Biltmore Oswald The Diary of a Hapless Recruit by Thorne Smith
My rating: 2 of 5 stars
2.5★
Ugh. Originally the page count on GR was around 85. By the time I figured out it was much longer than that I was at around the 60% mark. I made it to 66% before -heh- abandoning ship!
This book was originally a series of comic stories written for the Naval Reservist journal The Broadside while Smith was in the Navy about raw recruit Biltmore Oswald. My (admittedly free) copy doesn’t make this clear, so I was baffled by the disjointed approach. My copy also is shown as being illustrated & I think maybe Dick Dorgan’s black & white sketches may have given the story more charm. Frustratingly though the table of illustrations is on my copy, but not the illustrations themselves.
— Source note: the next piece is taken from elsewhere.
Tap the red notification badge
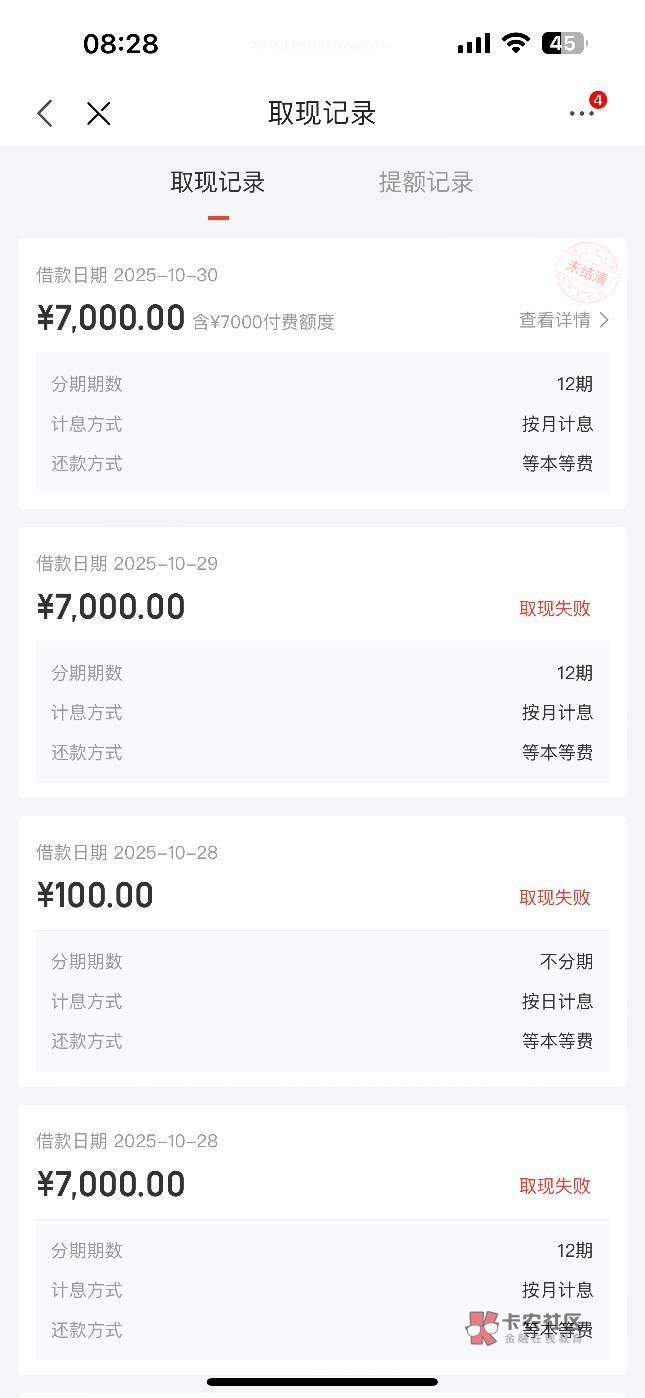This screenshot has width=645, height=1398. click(x=598, y=100)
“‘Do you enlist for foreign service?’ He snapped. ‘Sure,’ I replied, ‘It will all be foreign to me”
Source of cartoon:Gutenberg
This flippant yet, naive exchange was so typical of the later works Smith became famous for. Smith was my parents’ favourite humorous writer – that in itself was pretty funny if you knew my parents who were both really straightlaced . Just talking about the skeleton dog in

scratching for nonexistent fleas would reduce my mother to tears of helpless mirth!
But this first work of Smith’s while riotously funny at the beginning (the scenes with Oswald and his mother reminded me -a lot! – of Private Pike and his overprotective mother in Dad’s Army – right down to the scarf!)
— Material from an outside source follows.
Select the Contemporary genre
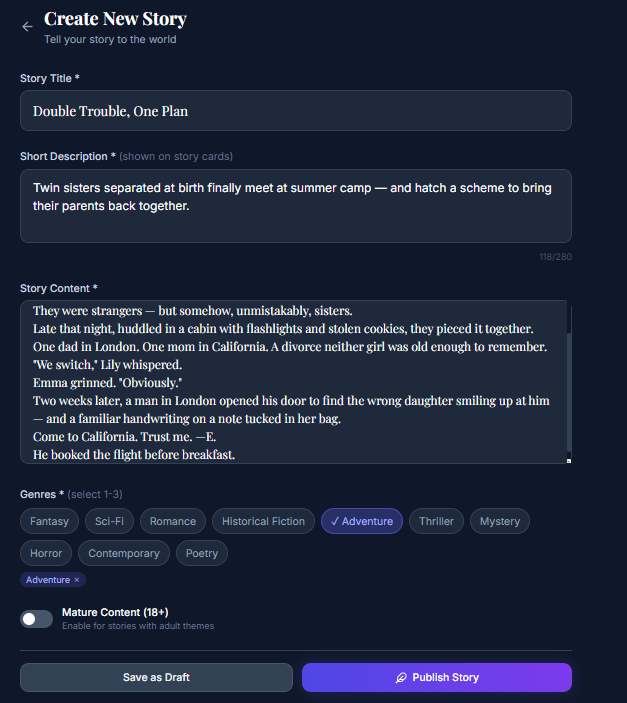The height and width of the screenshot is (703, 627). [x=124, y=553]
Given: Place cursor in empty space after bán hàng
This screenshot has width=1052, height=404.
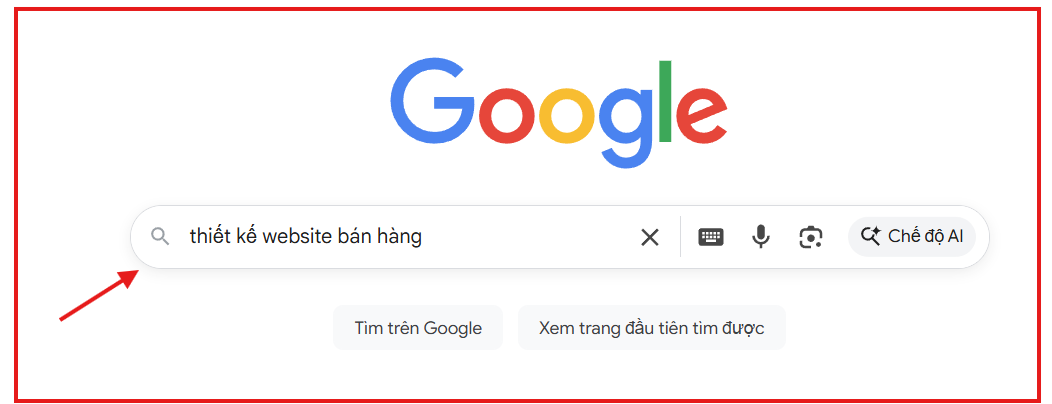Looking at the screenshot, I should (530, 237).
I may download the Gutenberg copy (which does have the illustrations) at some point and try again. Luckily I have already read some of Smith’s funniest works (he is best known for Topper, but some of his other books are better) and know Smith was only in his early twenties when he wrote this.
I wouldn’t make this a first Smith read. Try Skin & Bones or The Glorious Pool first.